Instructions for the task:
In the listing below, find the line with "Image resolution: width=1020" and the line with "Viewport: 600px width, 400px height.". Repeat those two lines and all lines between them exactly.

Data:
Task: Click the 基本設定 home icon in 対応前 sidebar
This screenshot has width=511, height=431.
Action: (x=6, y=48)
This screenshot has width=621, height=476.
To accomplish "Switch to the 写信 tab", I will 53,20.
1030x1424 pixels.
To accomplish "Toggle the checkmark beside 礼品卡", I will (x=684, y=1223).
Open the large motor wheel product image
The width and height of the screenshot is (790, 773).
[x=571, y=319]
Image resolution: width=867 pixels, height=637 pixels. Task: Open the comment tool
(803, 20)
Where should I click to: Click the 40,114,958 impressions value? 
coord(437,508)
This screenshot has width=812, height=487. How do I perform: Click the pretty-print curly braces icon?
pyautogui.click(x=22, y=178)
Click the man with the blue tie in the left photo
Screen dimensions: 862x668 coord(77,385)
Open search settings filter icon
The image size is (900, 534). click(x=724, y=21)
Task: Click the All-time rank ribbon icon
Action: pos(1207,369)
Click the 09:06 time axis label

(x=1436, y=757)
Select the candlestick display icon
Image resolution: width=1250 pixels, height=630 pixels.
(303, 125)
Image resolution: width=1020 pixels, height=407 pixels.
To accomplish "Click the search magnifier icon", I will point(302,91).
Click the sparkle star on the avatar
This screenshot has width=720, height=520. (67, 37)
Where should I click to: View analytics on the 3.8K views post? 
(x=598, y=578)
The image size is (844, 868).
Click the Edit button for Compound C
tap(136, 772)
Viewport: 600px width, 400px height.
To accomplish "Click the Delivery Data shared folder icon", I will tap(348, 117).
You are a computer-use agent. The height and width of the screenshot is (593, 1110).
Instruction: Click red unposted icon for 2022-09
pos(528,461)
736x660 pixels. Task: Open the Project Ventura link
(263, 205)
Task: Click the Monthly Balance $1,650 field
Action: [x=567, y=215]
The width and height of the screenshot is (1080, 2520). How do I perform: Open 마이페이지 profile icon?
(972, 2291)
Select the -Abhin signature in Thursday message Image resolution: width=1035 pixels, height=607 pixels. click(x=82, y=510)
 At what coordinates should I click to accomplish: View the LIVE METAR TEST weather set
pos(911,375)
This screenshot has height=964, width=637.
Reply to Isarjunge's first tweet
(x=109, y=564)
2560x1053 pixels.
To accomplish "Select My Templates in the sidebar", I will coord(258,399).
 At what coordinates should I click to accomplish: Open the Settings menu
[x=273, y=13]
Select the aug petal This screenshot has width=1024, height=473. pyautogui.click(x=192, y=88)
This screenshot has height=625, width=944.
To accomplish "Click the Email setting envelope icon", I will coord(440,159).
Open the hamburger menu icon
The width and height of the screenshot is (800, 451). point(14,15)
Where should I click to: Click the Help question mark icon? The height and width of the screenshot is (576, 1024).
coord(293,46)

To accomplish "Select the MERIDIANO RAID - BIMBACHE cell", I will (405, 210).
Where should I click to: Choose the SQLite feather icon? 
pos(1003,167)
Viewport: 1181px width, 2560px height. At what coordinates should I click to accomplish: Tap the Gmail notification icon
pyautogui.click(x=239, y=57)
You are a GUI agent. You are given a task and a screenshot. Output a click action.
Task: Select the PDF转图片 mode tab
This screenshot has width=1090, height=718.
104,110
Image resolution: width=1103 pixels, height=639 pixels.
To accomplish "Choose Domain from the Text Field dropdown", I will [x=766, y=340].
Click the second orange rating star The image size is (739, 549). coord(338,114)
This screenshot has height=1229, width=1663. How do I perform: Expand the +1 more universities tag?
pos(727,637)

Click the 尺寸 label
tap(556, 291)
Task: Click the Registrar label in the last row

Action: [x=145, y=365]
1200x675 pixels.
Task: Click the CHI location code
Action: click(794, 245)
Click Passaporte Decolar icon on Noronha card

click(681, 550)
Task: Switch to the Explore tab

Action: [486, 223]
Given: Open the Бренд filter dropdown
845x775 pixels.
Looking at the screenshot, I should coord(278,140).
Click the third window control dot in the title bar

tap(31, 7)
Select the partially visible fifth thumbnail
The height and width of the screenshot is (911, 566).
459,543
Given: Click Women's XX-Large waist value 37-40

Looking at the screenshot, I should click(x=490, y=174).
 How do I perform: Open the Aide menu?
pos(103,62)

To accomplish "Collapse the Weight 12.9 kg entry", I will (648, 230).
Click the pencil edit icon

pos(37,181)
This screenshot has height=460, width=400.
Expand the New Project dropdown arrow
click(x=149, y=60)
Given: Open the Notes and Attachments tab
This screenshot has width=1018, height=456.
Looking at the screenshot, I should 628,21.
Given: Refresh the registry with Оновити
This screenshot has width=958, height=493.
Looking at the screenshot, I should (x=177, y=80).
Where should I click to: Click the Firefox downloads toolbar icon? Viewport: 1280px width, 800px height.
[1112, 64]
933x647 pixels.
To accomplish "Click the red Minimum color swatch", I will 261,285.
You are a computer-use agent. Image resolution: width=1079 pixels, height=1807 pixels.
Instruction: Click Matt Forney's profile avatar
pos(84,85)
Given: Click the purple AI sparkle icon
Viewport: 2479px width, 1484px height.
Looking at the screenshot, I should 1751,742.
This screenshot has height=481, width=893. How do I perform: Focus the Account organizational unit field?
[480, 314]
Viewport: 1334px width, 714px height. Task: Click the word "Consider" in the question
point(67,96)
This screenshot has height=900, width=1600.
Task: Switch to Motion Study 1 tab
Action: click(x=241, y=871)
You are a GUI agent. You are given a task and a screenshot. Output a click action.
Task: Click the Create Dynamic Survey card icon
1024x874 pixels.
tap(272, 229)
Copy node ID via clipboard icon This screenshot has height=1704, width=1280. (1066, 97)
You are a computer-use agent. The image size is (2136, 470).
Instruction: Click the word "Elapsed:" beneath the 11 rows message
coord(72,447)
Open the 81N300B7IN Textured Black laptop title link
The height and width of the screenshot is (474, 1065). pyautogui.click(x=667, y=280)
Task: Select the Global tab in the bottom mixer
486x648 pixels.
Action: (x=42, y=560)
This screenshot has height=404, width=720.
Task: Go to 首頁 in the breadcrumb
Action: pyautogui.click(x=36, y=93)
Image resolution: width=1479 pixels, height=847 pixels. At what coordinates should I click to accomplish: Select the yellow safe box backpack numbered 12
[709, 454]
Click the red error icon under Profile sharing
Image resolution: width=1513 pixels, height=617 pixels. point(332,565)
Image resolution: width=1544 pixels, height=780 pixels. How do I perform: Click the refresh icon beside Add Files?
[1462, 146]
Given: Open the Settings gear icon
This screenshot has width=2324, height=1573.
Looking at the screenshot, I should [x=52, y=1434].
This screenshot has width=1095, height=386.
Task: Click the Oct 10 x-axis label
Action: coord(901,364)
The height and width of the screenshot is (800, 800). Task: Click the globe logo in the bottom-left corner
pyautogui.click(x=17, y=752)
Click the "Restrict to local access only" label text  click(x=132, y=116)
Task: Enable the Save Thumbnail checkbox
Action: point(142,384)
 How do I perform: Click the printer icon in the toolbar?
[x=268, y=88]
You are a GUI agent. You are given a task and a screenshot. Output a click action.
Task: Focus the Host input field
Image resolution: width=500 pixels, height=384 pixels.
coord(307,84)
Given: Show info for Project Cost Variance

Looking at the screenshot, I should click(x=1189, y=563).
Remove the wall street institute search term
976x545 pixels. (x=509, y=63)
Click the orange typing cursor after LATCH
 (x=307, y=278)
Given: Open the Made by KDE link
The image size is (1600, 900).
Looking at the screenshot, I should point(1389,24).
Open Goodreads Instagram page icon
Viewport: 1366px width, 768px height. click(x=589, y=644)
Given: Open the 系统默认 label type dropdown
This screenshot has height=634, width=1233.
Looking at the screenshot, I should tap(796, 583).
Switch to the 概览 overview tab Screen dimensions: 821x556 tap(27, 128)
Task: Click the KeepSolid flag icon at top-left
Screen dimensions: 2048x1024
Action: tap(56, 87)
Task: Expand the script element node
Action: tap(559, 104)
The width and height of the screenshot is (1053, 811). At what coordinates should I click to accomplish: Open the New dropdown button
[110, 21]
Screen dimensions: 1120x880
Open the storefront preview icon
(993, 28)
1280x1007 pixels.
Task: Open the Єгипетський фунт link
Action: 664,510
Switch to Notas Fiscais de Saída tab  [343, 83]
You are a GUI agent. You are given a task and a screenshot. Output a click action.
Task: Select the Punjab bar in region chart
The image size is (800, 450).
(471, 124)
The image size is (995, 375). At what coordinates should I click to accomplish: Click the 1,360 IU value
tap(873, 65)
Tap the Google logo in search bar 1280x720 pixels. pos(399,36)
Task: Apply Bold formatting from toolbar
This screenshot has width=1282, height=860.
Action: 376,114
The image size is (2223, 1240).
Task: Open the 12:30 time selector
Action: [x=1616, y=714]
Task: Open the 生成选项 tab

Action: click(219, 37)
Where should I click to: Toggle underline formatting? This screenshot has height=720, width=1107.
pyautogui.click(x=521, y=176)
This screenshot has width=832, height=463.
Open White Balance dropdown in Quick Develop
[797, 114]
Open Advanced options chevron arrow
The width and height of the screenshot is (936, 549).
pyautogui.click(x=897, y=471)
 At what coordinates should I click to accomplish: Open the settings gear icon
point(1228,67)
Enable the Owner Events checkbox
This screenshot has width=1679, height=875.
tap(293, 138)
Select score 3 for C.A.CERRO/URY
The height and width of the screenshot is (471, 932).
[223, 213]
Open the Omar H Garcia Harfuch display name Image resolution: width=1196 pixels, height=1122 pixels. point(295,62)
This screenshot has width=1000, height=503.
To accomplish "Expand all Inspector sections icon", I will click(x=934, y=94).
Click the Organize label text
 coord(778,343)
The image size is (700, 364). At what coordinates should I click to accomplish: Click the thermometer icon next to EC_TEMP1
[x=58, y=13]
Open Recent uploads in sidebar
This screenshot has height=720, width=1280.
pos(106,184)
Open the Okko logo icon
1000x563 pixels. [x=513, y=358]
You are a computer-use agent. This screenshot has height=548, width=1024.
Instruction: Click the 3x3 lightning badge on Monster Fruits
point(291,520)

Result of this exercise:
Image resolution: width=1020 pixels, height=407 pixels.
To accomplish "Click the search magnifier icon", I will point(302,91).
Click the sparkle star on the avatar
This screenshot has width=720, height=520. (67, 37)
Where should I click to: View analytics on the 3.8K views post? 
(x=598, y=578)
The image size is (844, 868).
Click the Edit button for Compound C
tap(136, 772)
Viewport: 600px width, 400px height.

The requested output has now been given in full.